IN A SLOW ANTIQUE
P.O. Box 333 Holland, Texas 76534
The antiques that haul antique tractors and engines to shows deserve recognition, too. This story begins two weeks prior to our annual Texas Early Day Gas Engine and Tractor Association Show, which was held October 1 and 2, 1988.
I had my 1935 John Deere D loaded on my 1948 International flatbed truck and I had my one cylinder 25 HP Marion engine on its trailer which was hooked up to the truck. I decided to take these to the show grounds two weeks early to allow more time for other things.

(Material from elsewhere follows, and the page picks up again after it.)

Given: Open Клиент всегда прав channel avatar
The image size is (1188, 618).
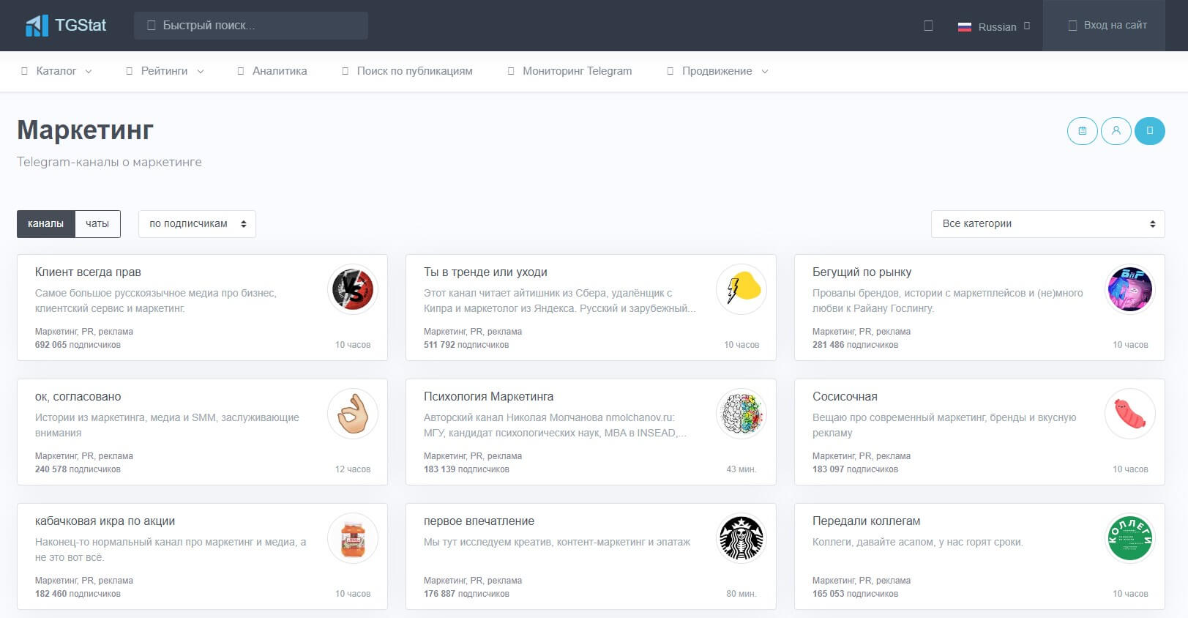Looking at the screenshot, I should 353,289.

My fellow collector, Richard A. 'Smitty' Smith (who was going to follow me), asked me just prior to embarking upon this journey, 'Are you going to travel on the frontage road when we get to IH35?' I replied, 'Naw, not me, I'm gonna run with the big boys-those Peterbilts and Freightliners in the fast lane!' And I did-to within 1.8 miles of the show grounds! That's when the old flatbed started smoking and slinging oil! I'm talking slinging (actually blowing) oil! I also had it boiling water real good! Most steam engineers would have given $20 for the start I had on that water! It took about two and a half hours to get towed near the show area and to get everything tied down or covered up. By this time, the truck had cooled down a few degrees so I thought I'd see if the engine would turn over. It would, though slowly, but after a few revolutions it blew the oil filler cap about halfway to the moon, so I got to figuring there was a hole somewhere that wasn't cast in the factory!
I returned the following weekend (one week prior to the show) and tore down the engine to look for the suspected hole. I found the hole as soon as I lifted off the head. There was the neatest hole burned in the approximate middle of piston #1.
Now, to tell the exact ordeal of what it took to get a piston for a 1948 IH truck would take another 18 pages so let me just say I did get a piston and gaskets before the show. I had intended to take off work Thursday and put the truck back together and on Friday do some fixing-up on our old pull sled. Well, it had been pretty dry in Texas-up until this show weekend. On Thursday, while I was trying to put the truck together (outside), it stormed and rained FIVE INCHES! Between thunderstorms, I managed to build a tarp cover over the truck and get it about halfway back together. On Friday, I began to complete the truck. Because our showground was soaking wet, I couldn't get to the old pull sled and we weren't going to be able to have a tractor pull in this mud anyway. So, I would work on the truck awhile, discuss the show (rain, mud, etc.) awhile, work on the truck awhile, and at twenty minutes 'till 5 p.m., I got it cranked up.
Now, it really wasn't totally necessary to have the truck running for the show, but something real interesting (in my opinion) happened during this muddy show. Since our showground was too muddy, Mr. Calvin Buice opened up his large steel building (Thanks, Calvin!) for demonstrations, etc. and we strung out tractors and engines along the sides of the state highway and county road near the building.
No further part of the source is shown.